Direction:
Format the material from the line containing "This screenshot has width=971, height=484." down to the line containing "Select the Run Microsoft Excel 2016 row label" as a JSON list of strings, one string per line and no entries for blank lines.

Available records:
......

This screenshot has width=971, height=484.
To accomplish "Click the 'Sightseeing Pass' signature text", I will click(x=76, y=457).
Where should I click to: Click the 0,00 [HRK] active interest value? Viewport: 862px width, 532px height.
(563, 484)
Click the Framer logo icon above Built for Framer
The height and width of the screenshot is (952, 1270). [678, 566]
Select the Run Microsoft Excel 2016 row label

......

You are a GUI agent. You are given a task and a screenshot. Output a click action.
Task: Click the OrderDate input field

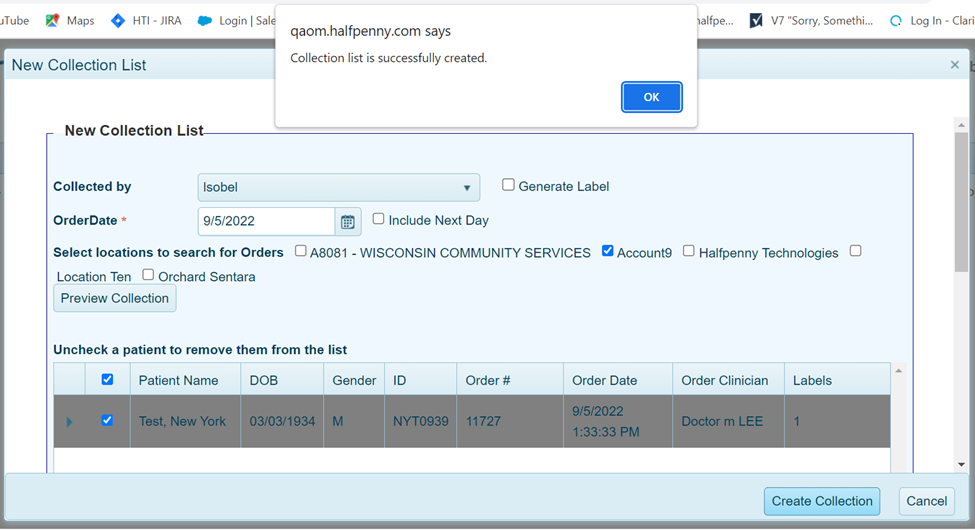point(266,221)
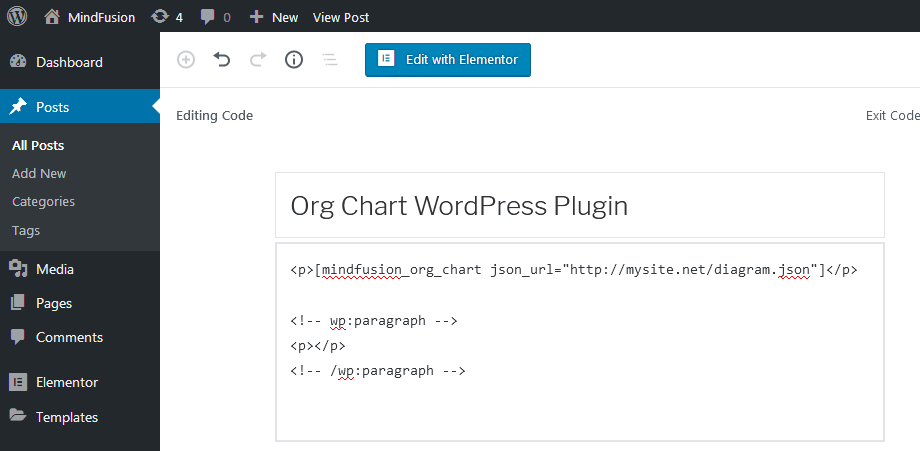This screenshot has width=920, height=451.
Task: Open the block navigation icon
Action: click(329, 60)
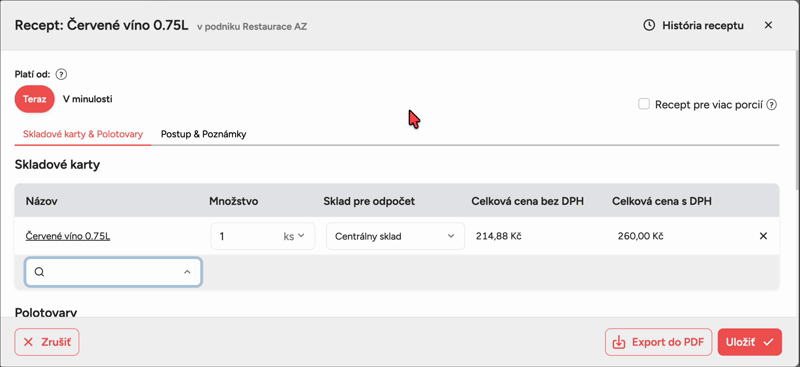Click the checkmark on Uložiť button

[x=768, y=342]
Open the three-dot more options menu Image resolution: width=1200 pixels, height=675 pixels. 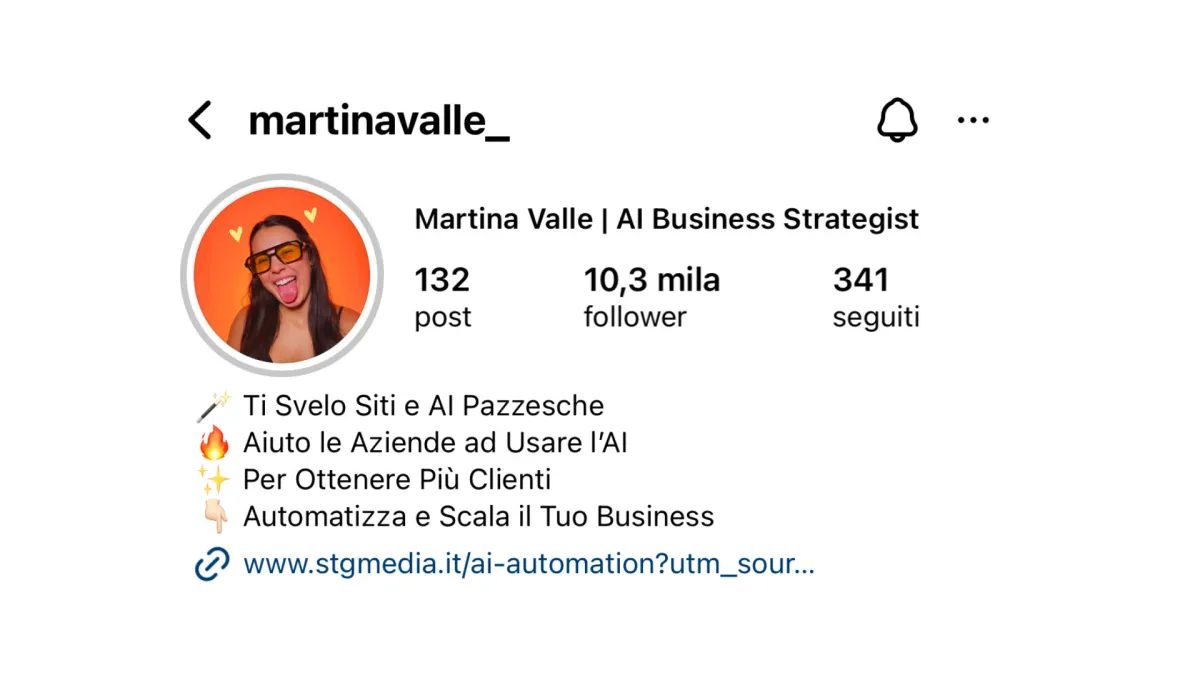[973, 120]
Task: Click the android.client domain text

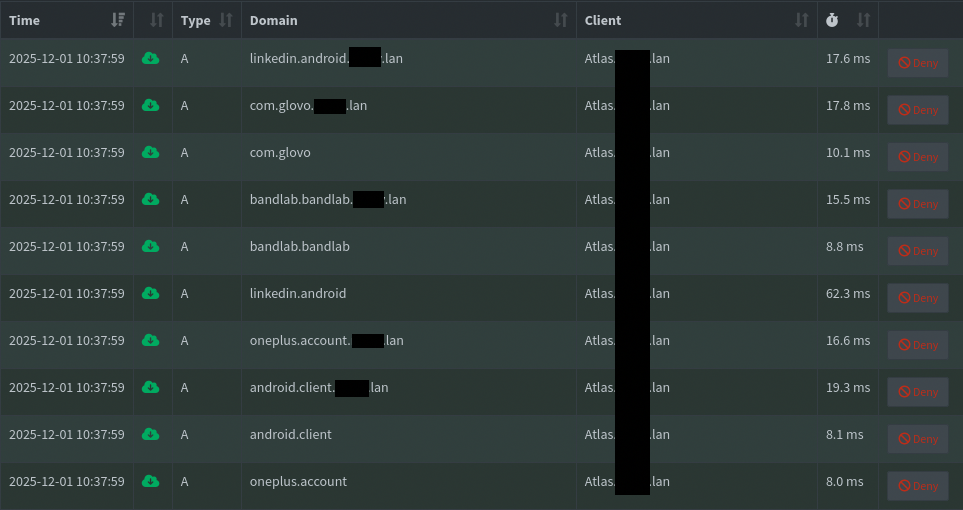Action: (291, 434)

......

Completed task:
[
  "This screenshot has width=971, height=484.",
  "To accomplish \"Click the 'Sightseeing Pass' signature text\", I will click(x=76, y=457).",
  "Where should I click to: Click the 0,00 [HRK] active interest value? Viewport: 862px width, 532px height.",
  "(563, 484)",
  "Click the Framer logo icon above Built for Framer",
  "The height and width of the screenshot is (952, 1270). [678, 566]",
  "Select the Run Microsoft Excel 2016 row label"
]